When Billie Eilish wore shades and a Gucci face mask to the Grammys back in January, it seemed like a pop star red-carpet stunt of the Rihanna-wears-an-omelette-to-the-Met-Gala variety. But – well, here we are, in the stranger-than-fiction summer of 2020. The combination of sunglasses and a face mask obliterates most of your face. Face coverings have long been common in many cultures, but for those of us not used to them, they impact dramatically on recognition and communication.

I was about to step into the post office on Saturday when a woman in front of me stopped in her tracks on the pavement, blocking the entrance, distracted by something on her phone. I couldn’t hustle past her, as would have been perfectly normal urban behaviour pre-social distancing. It was fine, I wasn’t in a hurry; I just waited. When she noticed me she looked stricken and apologised profusely – and I realised too late that my non-verbal signals of harmony and fellowship weren’t working because I had on a mask and shades. I had given her a we’ve-all-been-there-no-drama smile, but she wasn’t to know. As far as she was concerned, I might have been glaring at her. It made me feel sad.

Katie Holmes wearing a face mask in New York



Katie Holmes in New York earlier this month. Photograph: Gotham/GC Images

It may not be possible to look friendly in a mask and sunglasses, but there are ways to look less mean. The most important part is to show some skin. We think of showing flesh as being a sex thing, but it’s not always about that. It has a basic humanising effect (this is why politicians love to roll their sleeves up in photo opportunities). The actor Kerry Washington’s Instagram selfies usually feature a soft, curly fringe, but when she teams black Fenty shades with a leopard-print mask, she scrapes her hair back from her face. An updo that bares your neck and temples is good for avoiding Cousin Itt vibes, here.

Smaller sunglasses that cover less surface area work better than the old-school Hollywood bug-eyed ones. (Also the cute whimsy of a cat’s-eye shape is better, mood-music wise, than the angular Neo-from-Matrix style. Enough dystopia, already.) If you want to go 70s rather than 50s, take a cue from Rose Byrne as Gloria Steinem in Mrs America, and find some pale aviators, tinted rather than opaque, so that you can see your eyes. Joe Biden, who has been wearing Ray-Ban silver-frame aviators for decades, has a head start in this particular race.

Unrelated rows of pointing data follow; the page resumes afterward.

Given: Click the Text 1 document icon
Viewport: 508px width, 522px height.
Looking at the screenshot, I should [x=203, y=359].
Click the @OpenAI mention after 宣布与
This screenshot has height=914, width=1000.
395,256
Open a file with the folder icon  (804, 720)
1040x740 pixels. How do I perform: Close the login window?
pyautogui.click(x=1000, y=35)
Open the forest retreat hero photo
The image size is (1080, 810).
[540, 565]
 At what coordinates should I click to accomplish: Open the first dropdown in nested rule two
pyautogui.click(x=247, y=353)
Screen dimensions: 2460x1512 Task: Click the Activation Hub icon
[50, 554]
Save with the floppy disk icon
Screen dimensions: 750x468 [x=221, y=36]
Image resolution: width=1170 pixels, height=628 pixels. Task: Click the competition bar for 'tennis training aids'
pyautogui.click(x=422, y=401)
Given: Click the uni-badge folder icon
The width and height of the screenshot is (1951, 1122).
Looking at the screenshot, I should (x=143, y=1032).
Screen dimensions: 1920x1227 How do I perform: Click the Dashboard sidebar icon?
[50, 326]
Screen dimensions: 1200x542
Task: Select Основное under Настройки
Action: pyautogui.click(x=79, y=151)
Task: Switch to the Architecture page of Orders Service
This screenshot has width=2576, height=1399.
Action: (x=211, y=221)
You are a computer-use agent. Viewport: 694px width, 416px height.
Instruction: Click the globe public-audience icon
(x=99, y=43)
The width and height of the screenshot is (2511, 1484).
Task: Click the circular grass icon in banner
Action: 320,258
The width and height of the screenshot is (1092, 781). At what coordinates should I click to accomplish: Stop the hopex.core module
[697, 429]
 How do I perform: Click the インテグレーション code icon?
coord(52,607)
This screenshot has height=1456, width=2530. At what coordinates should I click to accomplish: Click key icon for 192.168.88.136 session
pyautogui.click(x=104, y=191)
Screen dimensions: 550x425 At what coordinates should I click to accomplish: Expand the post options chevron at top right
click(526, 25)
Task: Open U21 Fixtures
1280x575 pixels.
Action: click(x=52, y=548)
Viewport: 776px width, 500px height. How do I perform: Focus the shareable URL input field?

New York – where masks have been mandatory in public since April, and it has been sunglasses weather for much of that time – is the place to look for mask-and-shades street style. In June, Katie Holmes had already caught on to the advantages of a cat’s-eye shape, wearing dainty shades that curved upwards to show some cheekbone above the mask and pulling her hair into a high bun, to expose the skin at her neck and temples. Sarah Jessica Parker teams her dark glasses with a sunny, sky-blue bandana tied as a mask, and manages to exude rakish glamour.

My impulse-bought gingham and animal print masks languish unworn, because I have worked out that I feel least self-conscious in the plain-black kind. So I have put away my trusty black Wayfarers and dug out gold-rimmed aviator sunglasses and a tortoiseshell cat’s-eye style. Matching the colour of your mask to your sunglasses blanks out your face in a slightly spooky way, so I’ll leave the black shades to those of you in paler or brighter masks, this summer. Also, I’d probably advise against going for both a wacky, brightly coloured mask and zany sunglasses. I know that fashion is supposed to reflect the world we live in, but when the world we live in is this strange, I feel like it’s not quite necessary.

There is another reason, besides the simple mummification of our faces, that a mask and sunglasses reads as a strange combination. A mask tells us something is wrong (you don’t say). Sunglasses, on the other hand, signal warm carefree days – and so, they make an oddly mismatched pair. But look on the bright side. Yes, we need to wear masks. But hey – it’s summer. And, as sunglasses remind us, sunny days will come again.